§ EXCERPT
## Begin

Page MenuHomePhabricator

Remove static routes for LVS VIPs from core routers
Open, LowPublic

Description

Our LVS servers announce /32 and /128 IPs for services via BGP to our core routers, using PyBal.

At this point this is a well understood and robust setup. However on our core routers, for instance in the below case in Eqiad, still have static-routes for IPs for the aggregate blocks we use for LVS services:

cmooney@re0.cr1-eqiad> show configuration routing-options static | display set | match "10.64.1.13|10.64.17.14|10.64.33.15"    
set routing-options static route 208.80.154.224/28 next-hop 10.64.1.13
set routing-options static route 208.80.154.240/28 next-hop 10.64.17.14
set routing-options static route 10.2.2.0/24 next-hop 10.64.33.15
cmooney@re0.cr1-eqiad> show configuration routing-options rib inet6.0 static | display set | match "10.64.1.13|10.64.17.14|10.64.33.15" 
set routing-options rib inet6.0 static route 2620:0:861:ed1a::0:0/111 next-hop 2620:0:861:101:10:64:1:13
set routing-options rib inet6.0 static route 2620:0:861:ed1a::2:0/111 next-hop 2620:0:861:102:10:64:17:14

To my knowledge this has existed since PyBal was initially deployed, and is intended to act as a "backup" route should BGP die on all the available LVS machines.

Since that time we have had a lot of experience with PyBal and know it to be robust and the overall LVS setup to work well. With that in mind there is an open question as to whether these static routes are needed at all.

Myself and @ayounsi spoke about it and are of the opinion they can be safely removed. We see that as a good move because:

  • Their presence in the config adds unnecessary complication.
  • They have made automating the static route configuration difficult.
  • There is a risk as we move / migrate LVS servers these are not updated, and some unexpected edge-case occurrs.
  • There is no compelling story about what type of scenario these protect against, it does not seem like they have ever "saved" us in an incident.

@BBlack interested to hear your thoughts on this (or anyone else who may feel they are a good idea to keep). Thanks!

## End

§ WHAT TO WORK ON
Reproduce the Phabricator text on static routes for LVS addresses verbatim, everything from "Since that time" down to "unexpected edge-case occurrs.". Work from the Phabricator text only.

§ RECORDS
## Begin

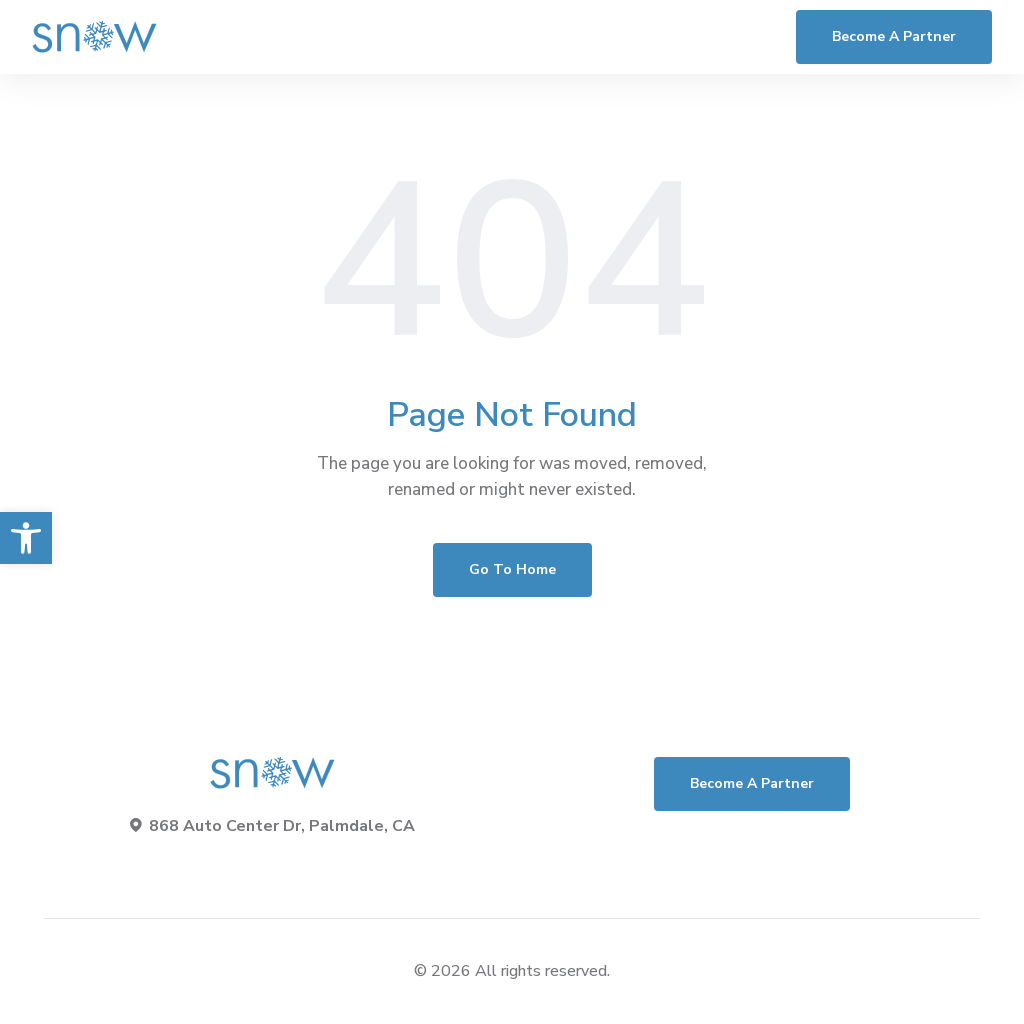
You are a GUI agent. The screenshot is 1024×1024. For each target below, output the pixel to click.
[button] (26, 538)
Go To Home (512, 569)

## End
## Begin

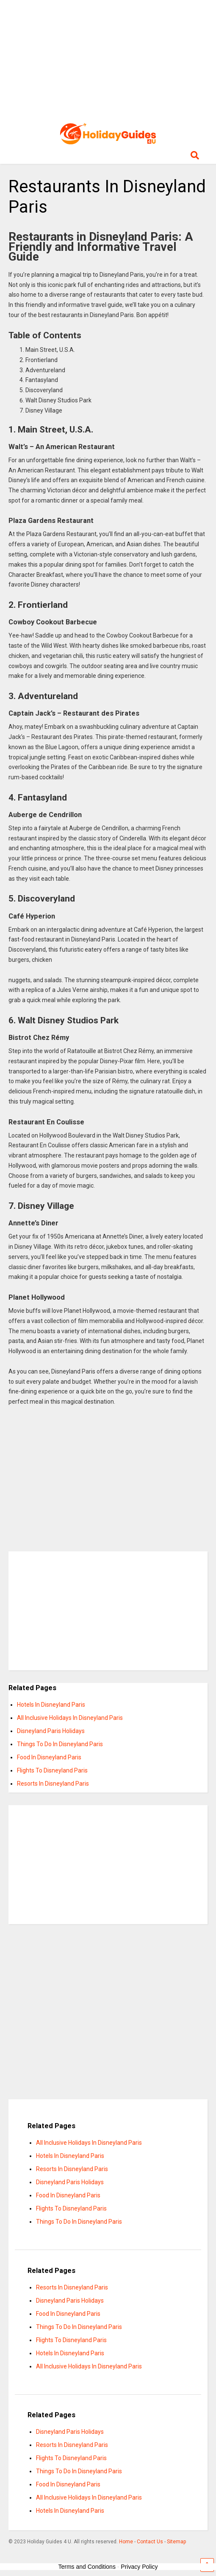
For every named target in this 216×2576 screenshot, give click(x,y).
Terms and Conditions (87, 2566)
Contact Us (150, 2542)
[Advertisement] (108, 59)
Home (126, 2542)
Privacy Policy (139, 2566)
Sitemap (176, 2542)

## End

§ RESULT BELOW
Since that time we have had a lot of experience with PyBal and know it to be robust and the overall LVS setup to work well. With that in mind there is an open question as to whether these static routes are needed at all.

Myself and @ayounsi spoke about it and are of the opinion they can be safely removed. We see that as a good move because:

  • Their presence in the config adds unnecessary complication.
  • They have made automating the static route configuration difficult.
  • There is a risk as we move / migrate LVS servers these are not updated, and some unexpected edge-case occurrs.